There is an error here, however. What you have actually written down is the associated Legendre polynomial $P^{l}_{l}$; there is an additional constant factor out front for when the $m$ number is negative, that you are missing here.

6. May 19, 2012

### epsilonjon

Ah yeah sorry, for some reason my book omits the phase $(-1)^m$ from the Legendre function so I forgot about it. But I think all that does is change the final answer to

$$B^m_l = \frac{(-1)^{l}}{2(2l)!} \sqrt{\frac{2l+1}{\pi}} \sqrt{\frac{(l-m)!}{(l+m)!}}$$
I've still got that pesky $\frac{1}{(2l)!}$ in there.

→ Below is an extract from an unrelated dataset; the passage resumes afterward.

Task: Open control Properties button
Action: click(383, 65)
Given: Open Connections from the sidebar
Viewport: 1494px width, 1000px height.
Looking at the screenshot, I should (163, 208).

I am still confused as to why the book answer does not satisfy the recursion formula though It indicates to me that the recursion formula is wrong, but I've checked it like 10 times and I swear it's correct!

7. May 19, 2012

### Steely Dan

When I first looked at it I assumed you had calculated the coefficients incorrectly, but I just took another look at it and maybe I was wrong. I'll take a closer look later on. The negative sign in the recursion relation definitely worries me; it shouldn't be there, I think.

Last edited: May 19, 2012
8. May 19, 2012

### epsilonjon

Thanks mate, really appreciate your help.

9. May 24, 2012

### epsilonjon

Sorry to bump this but was wondering whether you (or anyone else) had managed to figure it out or could give me a hint? I've gone over it again and still get the same recursion formula. It's really bugging me now

10. May 25, 2012

### vela

Staff Emeritus
Your recursion formula is correct. It's the normalization of the associated Legendre polynomials that is confusing you, I think.

Try looking up the $Y_2^m$'s and $P_2^m$'s and explicitly working out what $B_2^m$ is equal to for the various allowed values of m. You should be able to see what's going on.